Arbeitsauftrag =>
Beantworte anhand des Textes über Energieeffizienz bei Pferdeanlagen diese Fragen:
(a) Wie viel Energie spart man laut Text mit LED-Leuchten gegenüber herkömmlichen Glühlampen?
(b) Weshalb ist der Minergiestandard bei Reithallen und freistehenden Pferdeställen kein Thema?
(c) Wo haben Anna Siebenhaar und Walter Wirth einen Offenstall für ihre Pferde gemietet?

Ausgangstext =>
* * *

Wenn nur eine mässige Beleuchtung von Wegen und Sandpaddocks benötigt wird, sind Solarlämpchen eine sehr ökologische und dekorative Lösung. (Bild: zVg) Wenn nur eine mässige Beleuchtung von Wegen und Sandpaddocks benötigt wird, sind Solarlämpchen eine sehr ökologische und dekorative Lösung. (Bild: zVg)

LED-Beleuchtung in Planung
In Reithallen wie auch in den Ställen ist eine gute Beleuchtung von grossem Vorteil. Als energieeffizienteste und auch langlebigste gilt heute die LED-Technologie. Mit LED-Leuchten wie auch mit Energiesparlampen spart man gegenüber den herkömmlichen Glühlampen rund 80 Prozent Energie. LED-Beleuchtung hat aber ein breiteres Lichtspektrum als Energiesparlampen und ist langlebiger. So können zum Beispiel von warmweiss bis studioweiss verschiedene Lichtstärken beziehungsweise Lichtfarben gewählt werden. Die Anlage Chipf der Familie Rindlisbacher ist aktuell noch nicht mit LED-Leuchten ausgestattet, die Anschaffung ist aber in Planung. Andrea und Paul Rindlisbacher sagen dazu: «Wir bleiben am Ball und wollen auch bei zukünftigen Neuerungen ökologische Aspekte berücksichtigen und auf Nachhaltigkeit setzen.»

Energieeffiziente Kleinbauten
Bei Wohnhäusern mit integrierten Pferdestallungen ist die Minergiebauweise empfehlenswert. Minergie ist ein Schweizer Baustandard für neue wie auch für renovierte und modernisierte Gebäude. Diese Bauten zeichnen sich durch einen sehr geringen Energiebedarf und einen möglichst hohen Anteil an erneuerbaren Energien aus. Erreicht wird der tiefe Energiebedarf durch eine hochwertige Gebäudehülle und eine systematische Lufterneuerung. Kombiniert wird dies mit erneuerbaren Energien wie zum Beispiel Erdwärme oder Sonnenenergie. Bei Reithallen und freistehenden Pferdeställen ist der Minergiestandard kein Thema, da diese Gebäude meist sogenannte Kaltbauten sind und nur einzelne Räume wie Büros, Toiletten und Duschen oder Aufenthaltsräume beheizt werden.

Umweltschutz im Kleinen
Dass nicht nur bei Neubauten und Renovationen Umweltmassnahmen ergriffen werden können, zeigt das Beispiel von Anna Siebenhaar und Walter Wirth. Das Paar hat für seine zwei Pferde im toggenburgischen Bazenheid einen kleinen Offenstall mit Sandplatz und Weiden gemietet. Baulich war also bereits alles gegeben, trotzdem wollten die beiden bei den kleinen Dingen, die sie selbst entscheiden konnten, auf Umweltverträglichkeit setzen.

* * *

Datenteil =>

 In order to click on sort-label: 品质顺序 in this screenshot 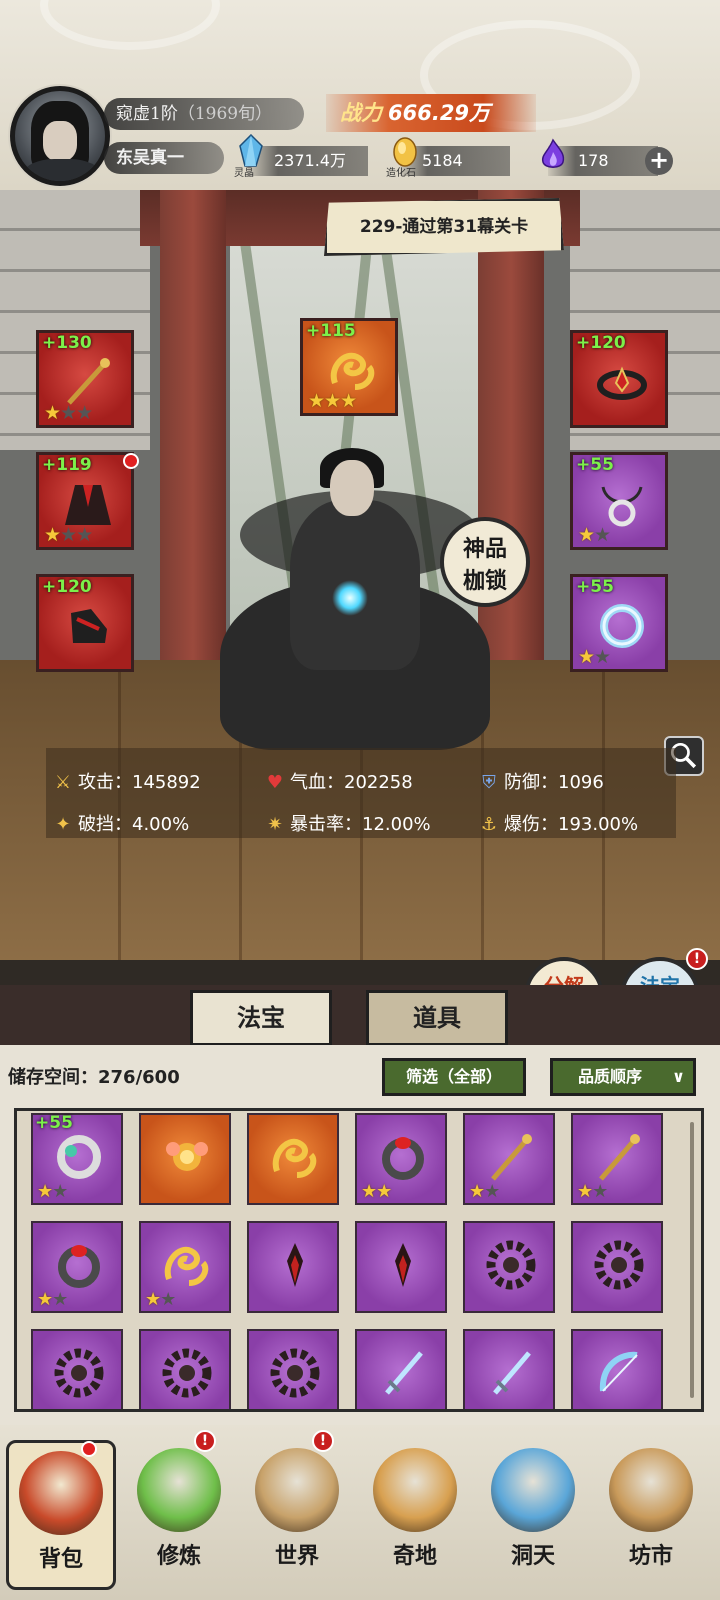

* * *

Lösung der Übung =>
(a) Rund 80 Prozent.
(b) Diese Gebäude sind meist Kaltbauten, in denen nur einzelne Räume wie Büros, Toiletten und Duschen oder Aufenthaltsräume beheizt werden.
(c) Im toggenburgischen Bazenheid.